Since all that you know about the elements of the existential list is that they're instances of Typeable, what can you do with them? Looking at the documentation, we see that there are only two functions2 which take instances of Typeable:
typeOf :: Typeable a => a -> TypeRep, from the type class itself (indeed, the only method therein); and
cast :: (Typeable a, Typeable b) => a -> Maybe b (which is implemented with unsafeCoerce, and couldn't be written otherwise).
Thus, all that you know about the type of the elements in the list is that you can call typeOf and cast on them. Since we'll never be able to usefully do anything else with them, our existential might just as well be (again, not valid Haskell)
randList :: [Dynamic] -> IO [(TypeRep, forall b. Typeable b => Maybe b)]
This is what we get if we apply typeOf and cast to every element of our list, store the results, and throw away the now-useless existentially typed original value. Clearly, the TypeRep part of this list isn't useful. And the second half of the list isn't either. Since we're back to a universally-quantified type, the caller of randList is once again entitled to request that they get a Maybe Int, a Maybe Bool, or a Maybe b for any (typeable) b of their choosing. (In fact, they have slightly more power than before, since they can instantiate different elements of the list to different types.) But they can't figure out what type they're converting from unless they already know it—you've still lost the type information you were trying to keep.
And even setting aside the fact that they're not useful, you simply can't construct the desired existential type here. The error arises when you try to return the existentially-typed list (return $ dynListToList dl). At what specific type are you calling dynListToList? Recall that dynListToList :: forall a. Typeable a => [Dynamic] -> [a]; thus, randList is responsible for picking which a dynListToList is going to use. But it doesn't know which a to pick; again, that's the source of the question! So the type that you're trying to return is underspecified, and thus ambiguous.3
Dependent types
OK, so what would make this existential useful (and possible)? Well, we actually have slightly more information: not only do we know there's some a, we have its TypeRep. So maybe we can package that up:
randList :: [Dynamic] -> (exists a. Typeable a => IO (TypeRep,[a]))
This isn't quite good enough, though; the TypeRep and the [a] aren't linked at all. And that's exactly what you're trying to express: some way to link the TypeRep and the a.
Basically, your goal is to write something like
toType :: TypeRep -> *
Here, * is the kind of all types; if you haven't seen kinds before, they are to types what types are to values. * classifies types, * -> * classifies one-argument type constructors, etc. (For instance, Int :: *, Maybe :: * -> *, Either :: * -> * -> *, and Maybe Int :: *.)
With this, you could write (once again, this code isn't valid Haskell; in fact, it really bears only a passing resemblance to Haskell, as there's no way you could write it or anything like it within Haskell's type system):
randList :: [Dynamic] -> (exists (tr :: TypeRep).

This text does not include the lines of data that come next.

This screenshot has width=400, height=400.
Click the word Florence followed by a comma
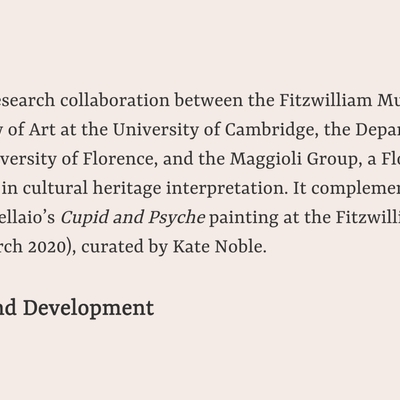point(120,159)
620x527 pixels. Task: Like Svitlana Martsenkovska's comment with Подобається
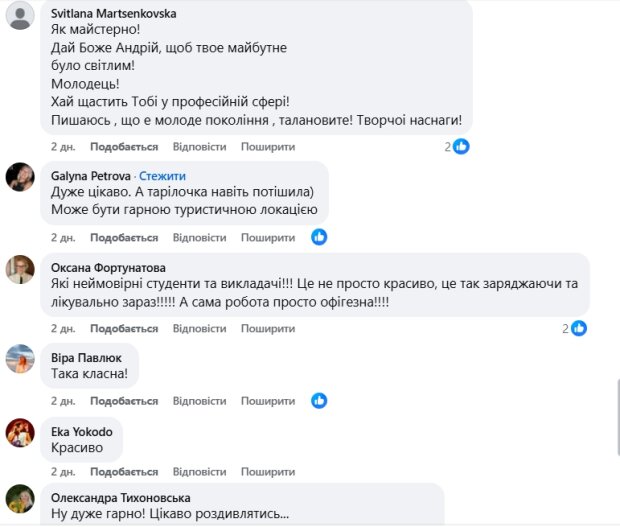tap(124, 147)
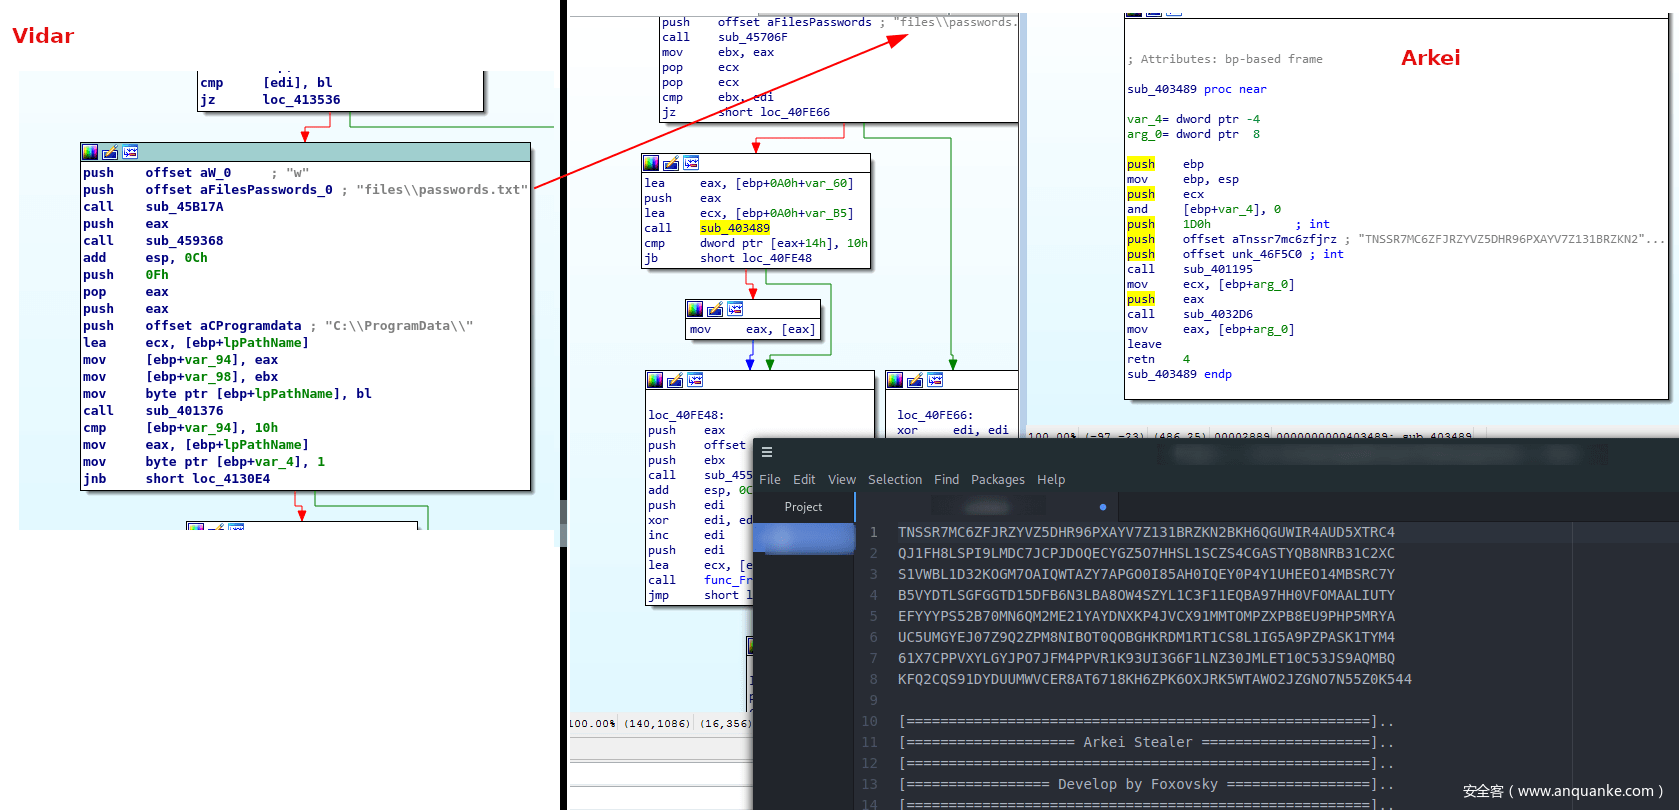Click the color icon on the 'mov eax, [eax]' node
The height and width of the screenshot is (810, 1679).
coord(695,309)
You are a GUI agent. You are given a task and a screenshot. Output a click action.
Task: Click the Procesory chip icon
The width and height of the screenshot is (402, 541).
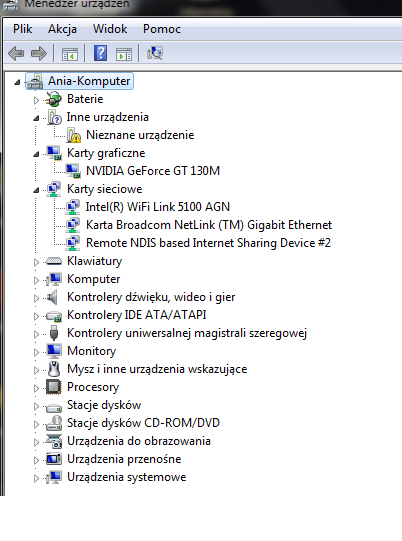pos(53,387)
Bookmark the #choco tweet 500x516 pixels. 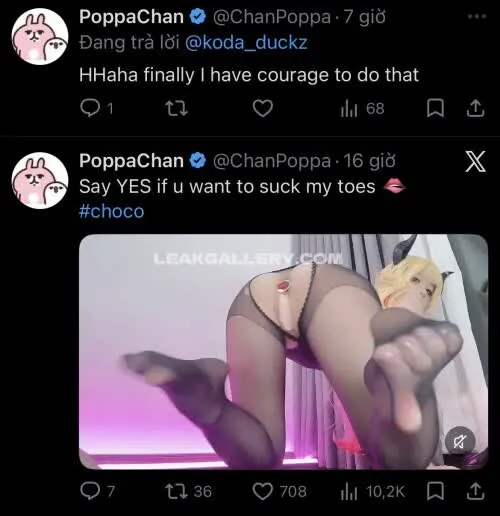click(x=435, y=492)
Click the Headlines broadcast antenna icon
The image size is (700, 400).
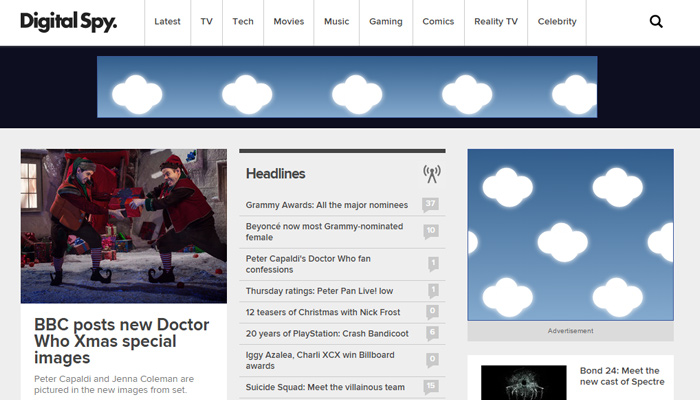(x=431, y=174)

Typeable (toType tr) => IO (tr, [toType tr]))
randList dl = do
tr <- randItem $ map dynTypeRep dl
return (tr, dynListToList dl :: [toType tr])

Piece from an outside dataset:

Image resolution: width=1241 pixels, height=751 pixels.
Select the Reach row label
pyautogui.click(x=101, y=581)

-- In fact, in an ideal world, the `:: [toType tr]` signature would be
-- inferable.
Now, you're promising the right thing: not that there exists some type which classifies the elements of the list, but that there exists some TypeRep such that its corresponding type classifies the elements of the list. If only you could do this, you would be set. But writing toType :: TypeRep -> * is completely impossible in Haskell: doing this requires a dependently-typed language, since toType tr is a type which depends on a value.
What does this mean? In Haskell, it's perfectly acceptable for values to depend on other values; this is what a function is. The value head "abc", for instance, depends on the value "abc". Similarly, we have type constructors, so it's acceptable for types to depend on other types; consider Maybe Int, and how it depends on Int. We can even have values which depend on types! Consider id :: a -> a. This is really a family of functions: id_Int :: Int -> Int, id_Bool :: Bool -> Bool, etc. Which one we have depends on the type of a. (So really, id = \(a :: *) (x :: a) -> x; although we can't write this in Haskell, there are languages where we can.)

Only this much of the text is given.